* Quoted passage
..........

This was not what I was talking about when I said
Fellas, you owe it to the fans. We may not forgive you and get over it right away even if you mea culpa, mea culpa, mea maxima culpa all over the place, but I can promise you that a hell of a lot of us will never get over it if you don’t even try.
What happened today in West Palm Beach is much closer to “don’t even try” than to a real, honest explanation or apology.
After months of investigation by the Office of the Commissioner, Major League Baseball released a report last month finding the Houston Astros guilty of cheating for using technology to steal signs from their opponents in 2017 and 2018. Astros owner Jim Crane fired the manager and general manager for not stopping the player-driven scheme, and a week later he ran interference for his players—who at that point hadn’t yet said anything—by saying they would all talk when they got to together in spring training and then offer a public apology. That meeting happened last night, and the big apology came in a news conference this morning. Here, courtesy of KPRC-TV in Houston, is the entire pathetic performance.
No doubt the Astros in-house public relations folks consulted with outside experts in crisis management to come up with a plan; Crane needs to be asking for his money back from all of them. Putting the owner front and center speaking on behalf of his team seems the start of the right response, but the script they gave him to read was, as the kids say, an epic fail. Over the course of about half an hour Crane (1) repeatedly made the point that he personally was not responsible at all, even though (2) he hired the general manager and the manager who were assigned blame in the commissioner’s report because (irony alert) they did not properly supervise their subordinates, (3) acknowledged that his players broke the rules but refused to say they “cheated,” at one point (4, in answer to a question that starts at 8:04 into the clip) said his team’s rule-breaking actions did not impact any games, and then (5, two questions later, starting at 9:39) denied that he had said what we all heard him say. Over and over, his answer to every question that tried to start getting some into specifics became a variant of “the report says what it says, and that is what is right, and we will say no more than that.” He looked stupid. As an Astros fan, I am embarrassed by his ignorant performance.
Consensus of the crisis management pros consulted by the Houston Chronicle today was that this event made things worse:
“The core of the problem is that the team’s owner and players tried to declare the crisis over before it’s really over,” [Gene] Grabowski [of crisis communications firm kglobal] said. “They sounded arrogant when they said they are moving on. That’s for the fans and sports writers to say — not guilty players and owners.”
(snip)
Mike Androvett, who owns a public relations, marketing and advertising firm that works with attorneys in Dallas and Houston, said the news conference failed to put the past to rest and, instead, “reinforced that the 2017 World Series win will likely be forever tainted.”

..........

* Provided data
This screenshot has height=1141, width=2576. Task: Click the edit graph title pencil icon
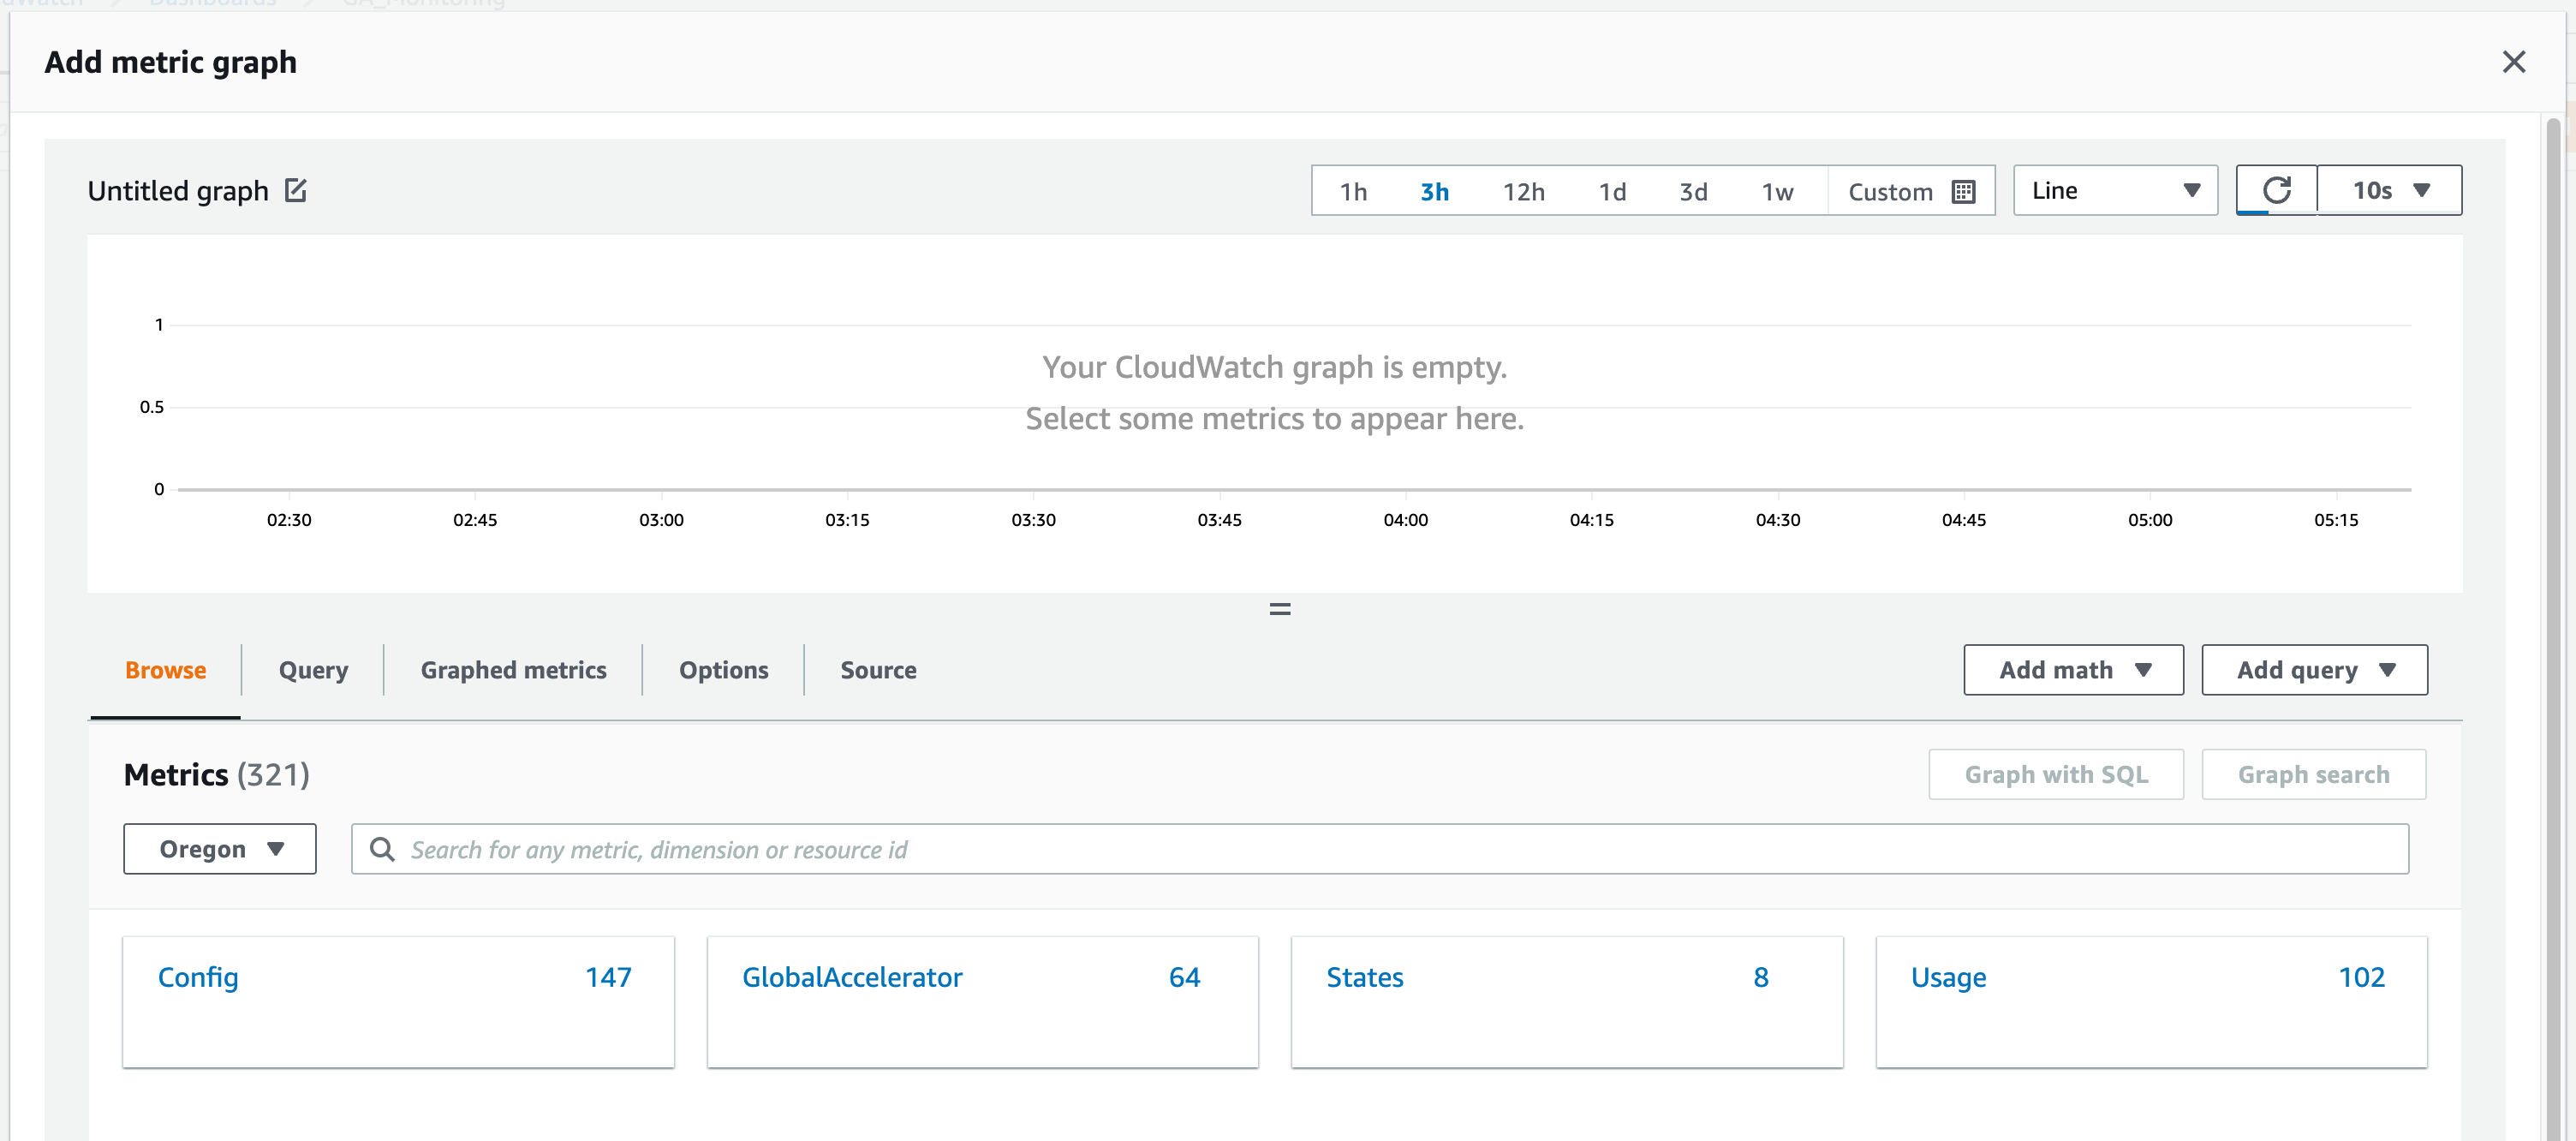pos(296,190)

..........

* Aim
Reproduce a passage of the Astros post word for word, beginning at the words "After months of" and stopping after "entire pathetic performance.". The listing has no connection to the Astros post.

* Solution to this task
After months of investigation by the Office of the Commissioner, Major League Baseball released a report last month finding the Houston Astros guilty of cheating for using technology to steal signs from their opponents in 2017 and 2018. Astros owner Jim Crane fired the manager and general manager for not stopping the player-driven scheme, and a week later he ran interference for his players—who at that point hadn’t yet said anything—by saying they would all talk when they got to together in spring training and then offer a public apology. That meeting happened last night, and the big apology came in a news conference this morning. Here, courtesy of KPRC-TV in Houston, is the entire pathetic performance.